- _Source extract_
^^^^^^^^
Re: Cutting floor tiles: Electric or Hand Operated cutter?

I have a water cooled electric tile cutter. Used it to do my kitchen/bathroom tiling.

Fantastic.

The main advantages over a manual tile cutter are :-

1 .You don't break lots of tiles that a hamfisted clod like myself does with a manual one.
  1. Cut corners and semi complex shapes again without breaking tiles.
  2. If can take 2mm off one edge of tile to get it to fit. Try doing that with a manual tile cutter.
  3. Big tiles ... no problem.

Best 40 Quid I spent. I would have probably broken a lot more than 40 Quids worth of tiles using a maunual tile cutter.
^^^^^^^^
- _Extracted entries_
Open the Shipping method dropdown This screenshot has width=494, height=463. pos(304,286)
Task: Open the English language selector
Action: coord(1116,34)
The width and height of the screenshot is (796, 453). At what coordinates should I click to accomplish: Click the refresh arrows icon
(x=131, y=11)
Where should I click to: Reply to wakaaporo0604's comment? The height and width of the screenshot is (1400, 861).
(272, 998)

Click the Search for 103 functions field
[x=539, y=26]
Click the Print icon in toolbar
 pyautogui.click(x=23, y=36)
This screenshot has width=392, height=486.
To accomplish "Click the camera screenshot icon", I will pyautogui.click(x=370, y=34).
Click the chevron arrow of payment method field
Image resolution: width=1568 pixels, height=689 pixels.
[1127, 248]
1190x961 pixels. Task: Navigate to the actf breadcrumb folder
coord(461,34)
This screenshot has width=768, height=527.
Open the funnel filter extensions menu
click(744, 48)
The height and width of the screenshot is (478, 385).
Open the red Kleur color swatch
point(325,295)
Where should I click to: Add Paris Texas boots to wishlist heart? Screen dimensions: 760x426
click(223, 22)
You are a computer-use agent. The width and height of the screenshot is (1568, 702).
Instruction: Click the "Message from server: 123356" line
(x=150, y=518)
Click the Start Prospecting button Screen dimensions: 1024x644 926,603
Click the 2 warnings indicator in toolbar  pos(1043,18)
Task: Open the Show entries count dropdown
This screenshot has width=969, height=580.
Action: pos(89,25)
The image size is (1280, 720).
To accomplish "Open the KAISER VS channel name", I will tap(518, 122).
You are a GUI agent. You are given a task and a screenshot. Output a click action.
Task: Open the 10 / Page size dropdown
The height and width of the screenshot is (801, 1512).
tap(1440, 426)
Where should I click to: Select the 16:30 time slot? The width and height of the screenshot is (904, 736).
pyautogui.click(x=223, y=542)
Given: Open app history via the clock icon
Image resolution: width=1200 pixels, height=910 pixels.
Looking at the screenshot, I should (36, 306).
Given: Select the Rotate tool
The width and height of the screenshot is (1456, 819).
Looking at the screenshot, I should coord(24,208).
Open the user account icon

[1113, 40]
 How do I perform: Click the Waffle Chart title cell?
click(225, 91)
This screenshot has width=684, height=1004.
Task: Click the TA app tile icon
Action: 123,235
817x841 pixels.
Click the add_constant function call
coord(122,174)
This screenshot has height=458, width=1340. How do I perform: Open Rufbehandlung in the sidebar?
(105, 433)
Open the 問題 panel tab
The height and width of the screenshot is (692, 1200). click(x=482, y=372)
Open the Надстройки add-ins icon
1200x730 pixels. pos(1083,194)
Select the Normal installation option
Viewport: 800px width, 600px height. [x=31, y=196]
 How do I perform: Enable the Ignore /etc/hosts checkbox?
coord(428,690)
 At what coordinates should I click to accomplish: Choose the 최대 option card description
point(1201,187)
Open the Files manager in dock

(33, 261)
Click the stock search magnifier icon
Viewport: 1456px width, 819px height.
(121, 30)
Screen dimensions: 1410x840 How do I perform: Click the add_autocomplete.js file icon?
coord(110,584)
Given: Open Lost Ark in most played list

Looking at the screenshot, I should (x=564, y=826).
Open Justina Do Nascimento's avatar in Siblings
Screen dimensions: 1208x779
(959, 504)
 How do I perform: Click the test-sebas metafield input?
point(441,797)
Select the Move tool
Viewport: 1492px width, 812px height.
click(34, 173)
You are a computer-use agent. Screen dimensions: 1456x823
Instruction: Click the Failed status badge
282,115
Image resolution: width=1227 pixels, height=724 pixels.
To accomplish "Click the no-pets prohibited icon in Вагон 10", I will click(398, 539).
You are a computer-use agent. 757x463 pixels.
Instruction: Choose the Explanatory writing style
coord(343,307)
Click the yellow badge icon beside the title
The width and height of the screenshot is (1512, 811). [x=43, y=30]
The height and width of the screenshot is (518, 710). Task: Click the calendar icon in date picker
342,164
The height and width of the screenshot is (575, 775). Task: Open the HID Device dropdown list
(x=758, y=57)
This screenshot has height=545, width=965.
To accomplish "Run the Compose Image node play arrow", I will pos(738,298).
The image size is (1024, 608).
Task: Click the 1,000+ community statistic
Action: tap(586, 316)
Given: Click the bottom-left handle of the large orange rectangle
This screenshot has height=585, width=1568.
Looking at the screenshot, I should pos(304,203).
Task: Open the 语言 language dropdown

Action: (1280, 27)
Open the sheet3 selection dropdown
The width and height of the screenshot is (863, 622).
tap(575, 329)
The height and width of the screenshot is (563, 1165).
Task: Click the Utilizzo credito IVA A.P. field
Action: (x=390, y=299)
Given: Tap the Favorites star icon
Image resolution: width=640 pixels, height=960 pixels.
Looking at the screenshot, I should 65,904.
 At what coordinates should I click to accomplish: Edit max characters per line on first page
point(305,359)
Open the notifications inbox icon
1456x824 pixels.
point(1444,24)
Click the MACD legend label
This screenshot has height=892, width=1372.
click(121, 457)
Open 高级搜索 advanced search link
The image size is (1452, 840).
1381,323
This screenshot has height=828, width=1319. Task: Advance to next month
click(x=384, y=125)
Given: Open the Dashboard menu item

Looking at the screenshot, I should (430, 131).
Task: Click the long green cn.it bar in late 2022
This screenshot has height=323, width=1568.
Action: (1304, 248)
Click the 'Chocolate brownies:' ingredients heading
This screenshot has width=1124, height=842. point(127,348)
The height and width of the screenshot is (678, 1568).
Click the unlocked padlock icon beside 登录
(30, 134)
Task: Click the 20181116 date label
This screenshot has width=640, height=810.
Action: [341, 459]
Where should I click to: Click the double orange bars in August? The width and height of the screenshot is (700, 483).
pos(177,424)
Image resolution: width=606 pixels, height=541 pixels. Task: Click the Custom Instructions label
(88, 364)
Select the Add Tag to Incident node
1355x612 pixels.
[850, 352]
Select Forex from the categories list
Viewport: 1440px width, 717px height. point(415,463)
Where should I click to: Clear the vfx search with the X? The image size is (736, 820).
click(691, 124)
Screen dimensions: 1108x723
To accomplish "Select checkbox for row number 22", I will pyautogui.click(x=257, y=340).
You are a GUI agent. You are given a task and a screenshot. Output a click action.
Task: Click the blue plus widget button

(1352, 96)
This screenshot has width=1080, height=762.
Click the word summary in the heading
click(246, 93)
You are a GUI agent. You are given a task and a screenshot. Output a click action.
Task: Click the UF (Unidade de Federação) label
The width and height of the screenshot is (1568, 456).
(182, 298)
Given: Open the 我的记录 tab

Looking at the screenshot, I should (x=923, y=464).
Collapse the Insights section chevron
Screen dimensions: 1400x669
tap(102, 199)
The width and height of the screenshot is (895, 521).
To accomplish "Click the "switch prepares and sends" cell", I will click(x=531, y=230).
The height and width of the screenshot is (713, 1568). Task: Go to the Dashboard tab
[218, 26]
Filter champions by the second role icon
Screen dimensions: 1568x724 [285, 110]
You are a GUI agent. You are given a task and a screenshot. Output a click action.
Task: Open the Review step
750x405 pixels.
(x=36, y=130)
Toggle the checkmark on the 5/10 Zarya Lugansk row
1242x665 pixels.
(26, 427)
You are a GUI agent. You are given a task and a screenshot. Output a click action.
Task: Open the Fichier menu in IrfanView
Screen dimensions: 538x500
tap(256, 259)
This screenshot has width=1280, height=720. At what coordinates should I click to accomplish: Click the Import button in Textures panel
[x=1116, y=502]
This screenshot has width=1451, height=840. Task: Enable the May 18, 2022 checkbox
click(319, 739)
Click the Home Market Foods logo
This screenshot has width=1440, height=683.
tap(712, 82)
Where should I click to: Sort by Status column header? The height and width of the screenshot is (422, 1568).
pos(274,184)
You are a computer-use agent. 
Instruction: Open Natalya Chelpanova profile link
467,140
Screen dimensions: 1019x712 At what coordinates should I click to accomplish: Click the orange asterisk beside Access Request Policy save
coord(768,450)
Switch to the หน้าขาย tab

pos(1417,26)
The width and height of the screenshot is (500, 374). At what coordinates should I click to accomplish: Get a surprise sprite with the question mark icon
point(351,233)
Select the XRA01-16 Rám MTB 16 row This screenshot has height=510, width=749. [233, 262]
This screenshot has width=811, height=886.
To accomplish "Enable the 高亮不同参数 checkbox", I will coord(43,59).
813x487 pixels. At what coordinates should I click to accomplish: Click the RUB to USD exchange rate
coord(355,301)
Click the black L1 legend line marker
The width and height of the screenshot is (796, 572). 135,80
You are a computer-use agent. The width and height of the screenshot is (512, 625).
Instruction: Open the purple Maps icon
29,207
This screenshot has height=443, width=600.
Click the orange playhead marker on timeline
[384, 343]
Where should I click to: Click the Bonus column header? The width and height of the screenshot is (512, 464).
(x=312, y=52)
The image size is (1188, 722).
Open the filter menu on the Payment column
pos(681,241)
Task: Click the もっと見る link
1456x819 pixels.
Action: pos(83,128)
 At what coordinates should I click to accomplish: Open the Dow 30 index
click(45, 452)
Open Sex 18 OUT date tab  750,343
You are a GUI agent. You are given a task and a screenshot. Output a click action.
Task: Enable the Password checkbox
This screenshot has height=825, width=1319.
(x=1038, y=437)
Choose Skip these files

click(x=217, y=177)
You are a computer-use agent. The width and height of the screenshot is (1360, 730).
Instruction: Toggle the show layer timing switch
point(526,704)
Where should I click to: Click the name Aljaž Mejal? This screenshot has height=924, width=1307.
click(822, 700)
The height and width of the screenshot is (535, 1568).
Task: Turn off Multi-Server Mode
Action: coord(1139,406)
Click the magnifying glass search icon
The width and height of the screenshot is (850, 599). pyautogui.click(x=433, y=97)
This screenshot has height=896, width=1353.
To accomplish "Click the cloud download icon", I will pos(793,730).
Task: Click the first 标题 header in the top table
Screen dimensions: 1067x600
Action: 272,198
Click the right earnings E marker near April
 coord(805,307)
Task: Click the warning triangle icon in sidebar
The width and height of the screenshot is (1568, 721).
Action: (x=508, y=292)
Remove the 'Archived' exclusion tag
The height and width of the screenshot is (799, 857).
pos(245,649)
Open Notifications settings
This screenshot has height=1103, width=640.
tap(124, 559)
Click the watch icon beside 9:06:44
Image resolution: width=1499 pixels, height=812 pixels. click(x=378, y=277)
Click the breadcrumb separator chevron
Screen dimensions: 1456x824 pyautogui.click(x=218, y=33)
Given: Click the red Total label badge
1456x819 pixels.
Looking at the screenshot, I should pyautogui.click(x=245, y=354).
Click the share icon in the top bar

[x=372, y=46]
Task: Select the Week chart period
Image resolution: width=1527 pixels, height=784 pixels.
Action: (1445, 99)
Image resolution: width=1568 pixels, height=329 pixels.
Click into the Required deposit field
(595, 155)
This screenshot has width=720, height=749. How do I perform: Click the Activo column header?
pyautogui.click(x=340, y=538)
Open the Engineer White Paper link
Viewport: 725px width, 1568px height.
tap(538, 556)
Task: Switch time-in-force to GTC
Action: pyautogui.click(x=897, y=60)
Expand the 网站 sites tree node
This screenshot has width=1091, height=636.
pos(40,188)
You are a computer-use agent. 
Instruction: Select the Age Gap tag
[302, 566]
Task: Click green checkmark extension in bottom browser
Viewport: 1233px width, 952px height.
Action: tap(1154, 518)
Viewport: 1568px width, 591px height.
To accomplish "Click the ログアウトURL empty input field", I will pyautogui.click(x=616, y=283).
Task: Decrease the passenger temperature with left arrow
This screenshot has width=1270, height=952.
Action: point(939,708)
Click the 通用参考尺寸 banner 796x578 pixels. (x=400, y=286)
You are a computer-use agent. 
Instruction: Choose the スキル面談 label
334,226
^^^^^^^^
- _Actions to take_
1 – Condense the paragraph of the tile-cutting post that begins "I have a water cooled electric tile cutter" into one sentence, keeping its main facts.
2 – Print the passage of the tile-cutting post starting at "I have a water" and ending at "maunual tile cutter.", without any changes.

- _Responses per task_
1 – The writer used a water-cooled electric tile cutter to tile a kitchen and bathroom.

2 –
I have a water cooled electric tile cutter. Used it to do my kitchen/bathroom tiling.

Fantastic.

The main advantages over a manual tile cutter are :-

1 .You don't break lots of tiles that a hamfisted clod like myself does with a manual one.
  1. Cut corners and semi complex shapes again without breaking tiles.
  2. If can take 2mm off one edge of tile to get it to fit. Try doing that with a manual tile cutter.
  3. Big tiles ... no problem.

Best 40 Quid I spent. I would have probably broken a lot more than 40 Quids worth of tiles using a maunual tile cutter.